North Korea ready to strike Guam 'at any moment' after Donald Trump's 'fire and fury' comments
North Korea is "carefully examining" a plan to strike the US Pacific territory of Guam with missiles, just hours after Donald Trump said a threat would be met with "fire and fury".
On Wednesday, a spokesperson for the Korean People's Army, said the strike plan would be "put into practice in a multi-current and consecutive way any moment" once leader Kim Jong Un made a decision, according to the North's state-run KCNA news agency.
In another statement citing a different military spokesman, North Korea also said it could carry out a pre-emptive operation if the US showed signs of provocation.
This comes as US analysts said North Korea has developed a nuclear weapon small enough to fit inside missiles and travel long distances.
In July, the US calculated about 60 nuclear weapons were controlled by the country's leader Kim Jong-un, but analysts said the new report has raised the estimated number of bombs in North Korea's arsenal.
Speaking in New Jersey on Tuesday, Mr Trump said: “North Korea best not make any more threats to the United States".
“He has been very threatening," Mr Trump said referring to North Korean lead Kim Jong-un.
Experts initially thought it would be years before the weapon could reach distant targets, but the new report suggests the country has already developed these missiles, the Washington Post reported.

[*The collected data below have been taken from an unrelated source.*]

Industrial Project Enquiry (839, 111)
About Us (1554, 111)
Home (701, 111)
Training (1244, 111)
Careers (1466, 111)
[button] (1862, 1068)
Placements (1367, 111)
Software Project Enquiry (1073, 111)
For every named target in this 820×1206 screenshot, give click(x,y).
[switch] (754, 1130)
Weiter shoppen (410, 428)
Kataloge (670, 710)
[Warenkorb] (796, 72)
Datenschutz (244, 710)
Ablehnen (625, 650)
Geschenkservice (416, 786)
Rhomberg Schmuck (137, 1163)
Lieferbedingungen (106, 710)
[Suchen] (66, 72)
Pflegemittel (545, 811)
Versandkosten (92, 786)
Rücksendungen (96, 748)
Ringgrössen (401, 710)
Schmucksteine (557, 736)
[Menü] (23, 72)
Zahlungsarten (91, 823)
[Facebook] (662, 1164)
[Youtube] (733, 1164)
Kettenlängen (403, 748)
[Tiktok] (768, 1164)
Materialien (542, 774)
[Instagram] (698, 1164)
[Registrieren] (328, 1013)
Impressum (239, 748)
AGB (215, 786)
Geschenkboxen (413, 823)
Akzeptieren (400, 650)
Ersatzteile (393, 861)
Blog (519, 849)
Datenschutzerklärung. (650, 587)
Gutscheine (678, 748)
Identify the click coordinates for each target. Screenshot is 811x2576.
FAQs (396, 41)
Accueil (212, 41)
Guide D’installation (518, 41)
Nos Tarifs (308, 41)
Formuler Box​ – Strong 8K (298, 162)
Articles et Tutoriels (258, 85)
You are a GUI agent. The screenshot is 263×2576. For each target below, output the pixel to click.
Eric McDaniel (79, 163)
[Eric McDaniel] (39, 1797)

"The IC [intelligence community] assesses North Korea has produced nuclear weapons for ballistic missile delivery, to include delivery by ICBM-class missiles," the assessment read, according to the Washington Post.
'We will make US pay': North Korea angry over stronger UN sanctions
Japan says North Korea poses 'new level of threat'
Earlier on Tuesday, Japan's Defence Ministry said "it is conceivable that North Korea's nuclear weapons program has already considerably advanced and it is possible that North Korea has already achieved the miniaturisation of nuclear weapons and has acquired nuclear warheads."
This comes after North Korea said it was ready to give the United States a "severe lesson" with its strategic nuclear force if it takes military action.
In a transcript of a statement by Foreign Minister Ri Yong-ho, given to media at a regional meeting in Manila, Pyongyang called new UN sanctions "fabricated" and warned there would be "strong follow-up measures" and acts of justice.
It said the resolution showed the United Nations had abused its authority.
The statement said its intercontinental ballistic missile tests in July proved that the entire United States was in its firing range, and those missiles were a legitimate means of self-defence.
It was not immediately clear whether the statement was read to the ASEAN Regional Forum on Monday.
The US ambassador to the UN, Nikki Haley, called the US-drafted resolution "the single largest economic sanctions package ever leveled against" North Korea.
In a statement carried by the North's state-run Korean Central News Agency, North Korea's government said the sanctions were a "violent infringement of its sovereignty" that was caused by a "heinous US plot to isolate and stifle" the country.
"We will make the US pay by a thousand-fold for all the heinous crimes it commits against the state and people of this country," the statement said.
North Korea test-launched two intercontinental ballistic missiles (ICBM) last month as part of its efforts to possess a long-range missile capable of striking anywhere in the mainland US.